More than being an immersive and gamified approach to education, the tools students are applying in the modern classroom are also aligned to those that educators anticipate the students will need in the workforce.
Embedding immersive technologies in the curriculum and pedagogy of the classroom at every stage of learning empowers students to be future ready, skilled and knowledgeable. It also allows them to gain a deeper understanding of the world around them. Immersive technologies should therefore not be viewed as an add on to learning; rather an essential tool that needs to be harnessed.
“We want to prepare our students effectively, as many of them could be using this technology in their future careers,” reflects Sophie. Having virtual reality and augmented reality experience strengthens their job prospects and gives them an edge in the ever-competitive job market.

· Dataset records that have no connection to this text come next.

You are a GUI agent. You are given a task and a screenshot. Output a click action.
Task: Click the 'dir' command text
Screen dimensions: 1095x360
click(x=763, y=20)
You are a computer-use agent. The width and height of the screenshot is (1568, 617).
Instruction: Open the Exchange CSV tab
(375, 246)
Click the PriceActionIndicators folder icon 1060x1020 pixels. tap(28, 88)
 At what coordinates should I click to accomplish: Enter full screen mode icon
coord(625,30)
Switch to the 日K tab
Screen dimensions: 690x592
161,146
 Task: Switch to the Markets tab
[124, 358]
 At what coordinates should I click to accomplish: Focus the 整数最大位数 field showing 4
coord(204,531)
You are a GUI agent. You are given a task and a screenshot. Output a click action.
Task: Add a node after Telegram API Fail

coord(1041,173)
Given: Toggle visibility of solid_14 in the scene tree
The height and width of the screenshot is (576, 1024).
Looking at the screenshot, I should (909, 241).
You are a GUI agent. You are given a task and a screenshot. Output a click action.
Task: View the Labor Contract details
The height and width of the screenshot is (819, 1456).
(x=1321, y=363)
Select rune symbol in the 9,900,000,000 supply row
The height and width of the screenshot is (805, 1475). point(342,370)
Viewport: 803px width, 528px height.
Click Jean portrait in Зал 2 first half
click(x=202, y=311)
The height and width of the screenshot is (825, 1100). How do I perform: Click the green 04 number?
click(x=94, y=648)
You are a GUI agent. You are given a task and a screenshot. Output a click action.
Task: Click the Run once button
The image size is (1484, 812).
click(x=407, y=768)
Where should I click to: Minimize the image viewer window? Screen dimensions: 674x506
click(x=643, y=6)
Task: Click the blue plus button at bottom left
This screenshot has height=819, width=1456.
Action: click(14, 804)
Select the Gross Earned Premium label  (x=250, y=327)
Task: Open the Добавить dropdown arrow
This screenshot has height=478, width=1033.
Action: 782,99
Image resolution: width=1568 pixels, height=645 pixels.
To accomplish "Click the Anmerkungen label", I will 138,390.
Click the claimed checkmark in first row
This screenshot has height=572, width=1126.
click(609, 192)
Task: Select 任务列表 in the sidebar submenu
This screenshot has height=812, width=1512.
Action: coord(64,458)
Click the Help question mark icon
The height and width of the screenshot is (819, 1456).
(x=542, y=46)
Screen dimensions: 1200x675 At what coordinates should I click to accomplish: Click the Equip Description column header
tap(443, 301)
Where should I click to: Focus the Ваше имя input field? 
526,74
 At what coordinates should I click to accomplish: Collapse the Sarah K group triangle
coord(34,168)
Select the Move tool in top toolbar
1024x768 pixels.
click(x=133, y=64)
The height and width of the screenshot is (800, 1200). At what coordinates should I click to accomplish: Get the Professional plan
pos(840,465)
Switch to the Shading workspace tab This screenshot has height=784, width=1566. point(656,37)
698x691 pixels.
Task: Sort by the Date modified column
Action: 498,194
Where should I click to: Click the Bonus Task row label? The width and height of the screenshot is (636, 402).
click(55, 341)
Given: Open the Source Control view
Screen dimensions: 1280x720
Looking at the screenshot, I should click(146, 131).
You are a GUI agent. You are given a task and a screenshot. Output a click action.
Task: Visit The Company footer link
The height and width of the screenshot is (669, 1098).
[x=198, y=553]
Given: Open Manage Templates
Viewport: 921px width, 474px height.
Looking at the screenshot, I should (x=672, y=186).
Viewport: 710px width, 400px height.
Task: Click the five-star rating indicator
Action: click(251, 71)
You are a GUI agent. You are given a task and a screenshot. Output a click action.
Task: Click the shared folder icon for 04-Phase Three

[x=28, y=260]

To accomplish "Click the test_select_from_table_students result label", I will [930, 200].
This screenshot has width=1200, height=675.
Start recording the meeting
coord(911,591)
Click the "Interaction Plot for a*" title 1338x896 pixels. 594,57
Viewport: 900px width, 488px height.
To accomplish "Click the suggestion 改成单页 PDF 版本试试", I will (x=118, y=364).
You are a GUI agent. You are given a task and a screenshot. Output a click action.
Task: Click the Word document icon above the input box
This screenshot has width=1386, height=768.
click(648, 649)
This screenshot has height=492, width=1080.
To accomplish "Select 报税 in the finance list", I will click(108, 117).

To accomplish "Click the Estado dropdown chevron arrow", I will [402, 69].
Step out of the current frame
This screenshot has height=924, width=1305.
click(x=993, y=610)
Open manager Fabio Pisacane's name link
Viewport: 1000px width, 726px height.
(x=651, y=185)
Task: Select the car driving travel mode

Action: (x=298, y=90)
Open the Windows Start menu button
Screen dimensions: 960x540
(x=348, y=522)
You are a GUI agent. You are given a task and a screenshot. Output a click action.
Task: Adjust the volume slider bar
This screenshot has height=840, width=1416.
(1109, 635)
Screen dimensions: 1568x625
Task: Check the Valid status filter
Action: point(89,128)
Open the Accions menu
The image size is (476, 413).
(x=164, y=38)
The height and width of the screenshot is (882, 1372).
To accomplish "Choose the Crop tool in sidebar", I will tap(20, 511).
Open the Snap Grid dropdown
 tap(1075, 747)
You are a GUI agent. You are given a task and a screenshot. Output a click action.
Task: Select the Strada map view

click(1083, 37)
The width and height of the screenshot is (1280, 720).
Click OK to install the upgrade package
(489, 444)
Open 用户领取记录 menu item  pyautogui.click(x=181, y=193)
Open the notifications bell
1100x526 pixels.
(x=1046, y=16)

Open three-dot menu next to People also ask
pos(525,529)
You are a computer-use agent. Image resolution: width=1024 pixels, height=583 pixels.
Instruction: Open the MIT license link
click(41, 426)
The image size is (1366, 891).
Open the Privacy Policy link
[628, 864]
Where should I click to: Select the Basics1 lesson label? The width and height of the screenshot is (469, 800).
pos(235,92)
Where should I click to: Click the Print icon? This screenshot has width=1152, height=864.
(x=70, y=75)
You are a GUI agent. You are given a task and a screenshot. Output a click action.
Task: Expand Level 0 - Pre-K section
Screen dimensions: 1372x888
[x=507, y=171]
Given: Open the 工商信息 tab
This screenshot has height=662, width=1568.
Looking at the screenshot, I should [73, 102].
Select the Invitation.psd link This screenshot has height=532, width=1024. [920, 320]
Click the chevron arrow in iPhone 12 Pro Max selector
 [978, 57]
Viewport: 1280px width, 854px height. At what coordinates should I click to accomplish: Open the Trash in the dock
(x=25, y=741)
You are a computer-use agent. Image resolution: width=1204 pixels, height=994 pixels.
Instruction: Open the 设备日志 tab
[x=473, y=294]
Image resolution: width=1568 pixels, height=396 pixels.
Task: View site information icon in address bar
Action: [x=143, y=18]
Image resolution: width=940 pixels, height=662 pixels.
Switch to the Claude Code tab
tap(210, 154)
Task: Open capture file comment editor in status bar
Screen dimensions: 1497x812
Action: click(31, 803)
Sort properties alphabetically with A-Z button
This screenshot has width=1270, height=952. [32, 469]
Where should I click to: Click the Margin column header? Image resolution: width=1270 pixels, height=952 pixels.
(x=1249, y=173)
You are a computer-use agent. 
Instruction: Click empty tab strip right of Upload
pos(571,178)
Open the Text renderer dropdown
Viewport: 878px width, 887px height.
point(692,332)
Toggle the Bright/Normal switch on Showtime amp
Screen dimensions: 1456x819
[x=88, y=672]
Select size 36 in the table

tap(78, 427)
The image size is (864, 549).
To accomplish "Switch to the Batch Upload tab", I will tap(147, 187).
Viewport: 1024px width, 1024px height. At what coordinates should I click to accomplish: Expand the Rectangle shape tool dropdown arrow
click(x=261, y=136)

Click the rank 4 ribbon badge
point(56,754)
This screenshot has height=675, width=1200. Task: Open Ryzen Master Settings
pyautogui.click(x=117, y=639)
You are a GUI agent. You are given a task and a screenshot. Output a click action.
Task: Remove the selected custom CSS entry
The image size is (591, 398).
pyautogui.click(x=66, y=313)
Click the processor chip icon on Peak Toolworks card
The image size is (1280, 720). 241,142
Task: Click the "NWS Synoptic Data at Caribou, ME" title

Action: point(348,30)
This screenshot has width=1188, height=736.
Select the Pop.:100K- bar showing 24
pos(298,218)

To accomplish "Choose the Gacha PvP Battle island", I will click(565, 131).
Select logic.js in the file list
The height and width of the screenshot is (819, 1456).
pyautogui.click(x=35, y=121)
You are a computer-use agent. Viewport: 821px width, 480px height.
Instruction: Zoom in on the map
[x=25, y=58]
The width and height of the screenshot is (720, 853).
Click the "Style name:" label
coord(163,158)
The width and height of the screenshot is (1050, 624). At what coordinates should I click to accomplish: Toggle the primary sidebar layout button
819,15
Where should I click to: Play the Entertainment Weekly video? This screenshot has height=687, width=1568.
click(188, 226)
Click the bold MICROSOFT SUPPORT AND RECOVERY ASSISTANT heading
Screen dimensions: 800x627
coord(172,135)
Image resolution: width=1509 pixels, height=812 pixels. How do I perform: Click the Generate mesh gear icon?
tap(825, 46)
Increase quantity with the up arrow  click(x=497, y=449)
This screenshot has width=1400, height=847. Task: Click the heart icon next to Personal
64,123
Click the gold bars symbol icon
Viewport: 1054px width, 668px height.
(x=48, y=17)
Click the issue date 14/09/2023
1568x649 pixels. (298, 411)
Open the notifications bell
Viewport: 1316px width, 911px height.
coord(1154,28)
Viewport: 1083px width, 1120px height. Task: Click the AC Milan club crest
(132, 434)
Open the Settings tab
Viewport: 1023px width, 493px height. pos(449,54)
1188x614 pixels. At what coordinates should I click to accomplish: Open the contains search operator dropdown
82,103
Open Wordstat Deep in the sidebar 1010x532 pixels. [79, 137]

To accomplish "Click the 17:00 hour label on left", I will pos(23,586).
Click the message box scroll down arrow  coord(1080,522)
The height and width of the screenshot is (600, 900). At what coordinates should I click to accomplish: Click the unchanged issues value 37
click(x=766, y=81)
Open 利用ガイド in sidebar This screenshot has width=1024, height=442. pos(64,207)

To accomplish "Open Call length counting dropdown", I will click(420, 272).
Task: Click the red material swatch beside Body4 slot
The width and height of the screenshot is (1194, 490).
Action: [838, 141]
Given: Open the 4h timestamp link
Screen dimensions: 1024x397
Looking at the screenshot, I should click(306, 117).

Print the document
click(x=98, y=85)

- Virtual reality and augmented reality are at the forefront of every industry, educators must prepare young people to be future-ready learners.
- Students must realise these technologies can be employed for so much more than entertainment.
- The students use the platform CoSpaces Edu to build their own 3D creations, animate them with code and explore them.
- Once the course is created, the students use complex coding to programme objects to run in the same way as any other video game.
- The process, from design, to coding, to final product, demonstrates to students each stage of virtual reality and content creation.
- By using these skills, students can explore much more than just game development.
- The students use complex coding to programme objects to run in the same way as any other video game.
- Reaching this point requires deep problem solving and meta thinking skills to arrange the coding correctly and debug errors.
- The tools students are applying in the modern classroom are also aligned to those that educators anticipate the students will need in the workforce.
- It is important to ensure students are educated about how immersive technologies work and how they are developed using computer science.
- Immersive technologies should not be viewed as an add on to learning, rather an essential tool that needs to be harnessed.
Embedding immersive technologies in the curriculum and pedagogy of the classroom at every stage of learning empowers students to be future ready.